■ **EXERCISE DETAILS**: Please print exactly the lines running from the one that contains "Pin It (124, 1347)" to the end of the data, with both lines included.

■ **MATERIALS PROVIDED**:
*** Begin section ***

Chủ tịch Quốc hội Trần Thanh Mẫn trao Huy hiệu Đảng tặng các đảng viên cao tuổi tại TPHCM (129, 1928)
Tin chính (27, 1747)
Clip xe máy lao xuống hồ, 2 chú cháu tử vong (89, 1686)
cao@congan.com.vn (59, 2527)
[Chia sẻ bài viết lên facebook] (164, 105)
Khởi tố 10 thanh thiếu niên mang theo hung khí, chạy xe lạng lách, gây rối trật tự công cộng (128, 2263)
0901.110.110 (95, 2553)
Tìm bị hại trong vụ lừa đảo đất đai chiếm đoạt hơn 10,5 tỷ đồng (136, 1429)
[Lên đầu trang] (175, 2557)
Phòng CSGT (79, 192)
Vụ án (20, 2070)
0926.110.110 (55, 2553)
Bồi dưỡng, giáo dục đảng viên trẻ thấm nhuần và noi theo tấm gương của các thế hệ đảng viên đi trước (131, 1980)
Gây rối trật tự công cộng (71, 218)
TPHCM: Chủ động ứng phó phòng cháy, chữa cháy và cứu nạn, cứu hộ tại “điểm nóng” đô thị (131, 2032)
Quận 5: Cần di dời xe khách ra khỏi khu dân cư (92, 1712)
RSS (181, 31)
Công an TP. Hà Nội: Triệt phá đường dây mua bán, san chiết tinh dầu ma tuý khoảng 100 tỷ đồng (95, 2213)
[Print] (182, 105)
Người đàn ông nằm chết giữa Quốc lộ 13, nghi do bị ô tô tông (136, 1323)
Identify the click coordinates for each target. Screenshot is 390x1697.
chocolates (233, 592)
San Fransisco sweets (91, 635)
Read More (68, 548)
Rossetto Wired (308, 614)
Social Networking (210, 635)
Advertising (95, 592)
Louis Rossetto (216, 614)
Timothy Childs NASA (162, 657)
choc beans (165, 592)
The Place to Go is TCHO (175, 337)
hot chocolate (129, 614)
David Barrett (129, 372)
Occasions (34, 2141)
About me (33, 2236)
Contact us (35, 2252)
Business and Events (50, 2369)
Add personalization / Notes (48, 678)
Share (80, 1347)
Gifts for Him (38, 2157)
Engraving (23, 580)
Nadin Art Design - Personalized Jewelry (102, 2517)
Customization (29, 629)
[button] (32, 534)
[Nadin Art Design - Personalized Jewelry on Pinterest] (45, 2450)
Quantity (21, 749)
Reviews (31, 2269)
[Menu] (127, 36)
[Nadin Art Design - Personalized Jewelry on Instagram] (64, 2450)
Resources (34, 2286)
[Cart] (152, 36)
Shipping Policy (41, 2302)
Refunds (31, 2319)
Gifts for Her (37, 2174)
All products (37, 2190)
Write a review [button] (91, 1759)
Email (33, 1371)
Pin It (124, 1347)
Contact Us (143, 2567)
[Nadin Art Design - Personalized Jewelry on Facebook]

*** End section ***

■ **WRITTEN REPLY**:
Pin It (124, 1347)
Contact Us (143, 2567)
[Nadin Art Design - Personalized Jewelry on Facebook]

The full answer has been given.